Directions: Return the records exactly as they are.

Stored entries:
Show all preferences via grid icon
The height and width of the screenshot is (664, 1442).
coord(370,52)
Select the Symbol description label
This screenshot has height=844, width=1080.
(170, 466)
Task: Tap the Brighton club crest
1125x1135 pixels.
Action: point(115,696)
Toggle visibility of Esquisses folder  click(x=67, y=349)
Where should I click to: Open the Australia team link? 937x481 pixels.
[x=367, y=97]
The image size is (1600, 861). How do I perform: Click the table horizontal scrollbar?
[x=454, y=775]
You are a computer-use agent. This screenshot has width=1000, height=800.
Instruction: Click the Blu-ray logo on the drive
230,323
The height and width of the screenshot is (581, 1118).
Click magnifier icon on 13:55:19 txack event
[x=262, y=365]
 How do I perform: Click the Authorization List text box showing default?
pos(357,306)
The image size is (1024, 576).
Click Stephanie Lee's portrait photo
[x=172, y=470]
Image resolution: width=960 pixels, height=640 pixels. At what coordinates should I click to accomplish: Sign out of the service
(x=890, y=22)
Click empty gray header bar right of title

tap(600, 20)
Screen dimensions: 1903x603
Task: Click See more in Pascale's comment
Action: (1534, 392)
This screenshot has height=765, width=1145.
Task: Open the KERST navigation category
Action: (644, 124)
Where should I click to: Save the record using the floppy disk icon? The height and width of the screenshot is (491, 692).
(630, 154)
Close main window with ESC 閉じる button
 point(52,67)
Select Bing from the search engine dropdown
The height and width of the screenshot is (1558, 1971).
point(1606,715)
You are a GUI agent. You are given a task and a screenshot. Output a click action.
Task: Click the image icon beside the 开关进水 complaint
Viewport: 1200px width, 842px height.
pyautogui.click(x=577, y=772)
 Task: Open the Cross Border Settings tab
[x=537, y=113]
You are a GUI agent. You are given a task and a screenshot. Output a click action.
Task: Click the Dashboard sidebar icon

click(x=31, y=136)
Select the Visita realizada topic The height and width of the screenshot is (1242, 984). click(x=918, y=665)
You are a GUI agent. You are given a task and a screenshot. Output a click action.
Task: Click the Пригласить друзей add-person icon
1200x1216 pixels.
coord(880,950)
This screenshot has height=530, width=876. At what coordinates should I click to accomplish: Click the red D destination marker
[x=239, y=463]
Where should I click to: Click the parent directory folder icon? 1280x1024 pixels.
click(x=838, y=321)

Solution:
Show all preferences via grid icon
The height and width of the screenshot is (664, 1442).
coord(370,52)
Select the Symbol description label
This screenshot has height=844, width=1080.
(170, 466)
Task: Tap the Brighton club crest
1125x1135 pixels.
Action: point(115,696)
Toggle visibility of Esquisses folder  click(x=67, y=349)
Where should I click to: Open the Australia team link? 937x481 pixels.
[x=367, y=97]
The image size is (1600, 861). How do I perform: Click the table horizontal scrollbar?
[x=454, y=775]
You are a computer-use agent. This screenshot has width=1000, height=800.
Instruction: Click the Blu-ray logo on the drive
230,323
The height and width of the screenshot is (581, 1118).
Click magnifier icon on 13:55:19 txack event
[x=262, y=365]
 How do I perform: Click the Authorization List text box showing default?
pos(357,306)
The image size is (1024, 576).
Click Stephanie Lee's portrait photo
[x=172, y=470]
Image resolution: width=960 pixels, height=640 pixels. At what coordinates should I click to accomplish: Sign out of the service
(x=890, y=22)
Click empty gray header bar right of title

tap(600, 20)
Screen dimensions: 1903x603
Task: Click See more in Pascale's comment
Action: (1534, 392)
This screenshot has height=765, width=1145.
Task: Open the KERST navigation category
Action: (644, 124)
Where should I click to: Save the record using the floppy disk icon? The height and width of the screenshot is (491, 692).
(630, 154)
Close main window with ESC 閉じる button
 point(52,67)
Select Bing from the search engine dropdown
The height and width of the screenshot is (1558, 1971).
point(1606,715)
You are a GUI agent. You are given a task and a screenshot. Output a click action.
Task: Click the image icon beside the 开关进水 complaint
Viewport: 1200px width, 842px height.
pyautogui.click(x=577, y=772)
 Task: Open the Cross Border Settings tab
[x=537, y=113]
You are a GUI agent. You are given a task and a screenshot. Output a click action.
Task: Click the Dashboard sidebar icon

click(x=31, y=136)
Select the Visita realizada topic The height and width of the screenshot is (1242, 984). click(x=918, y=665)
You are a GUI agent. You are given a task and a screenshot. Output a click action.
Task: Click the Пригласить друзей add-person icon
1200x1216 pixels.
coord(880,950)
This screenshot has height=530, width=876. At what coordinates should I click to accomplish: Click the red D destination marker
[x=239, y=463]
Where should I click to: Click the parent directory folder icon? 1280x1024 pixels.
click(x=838, y=321)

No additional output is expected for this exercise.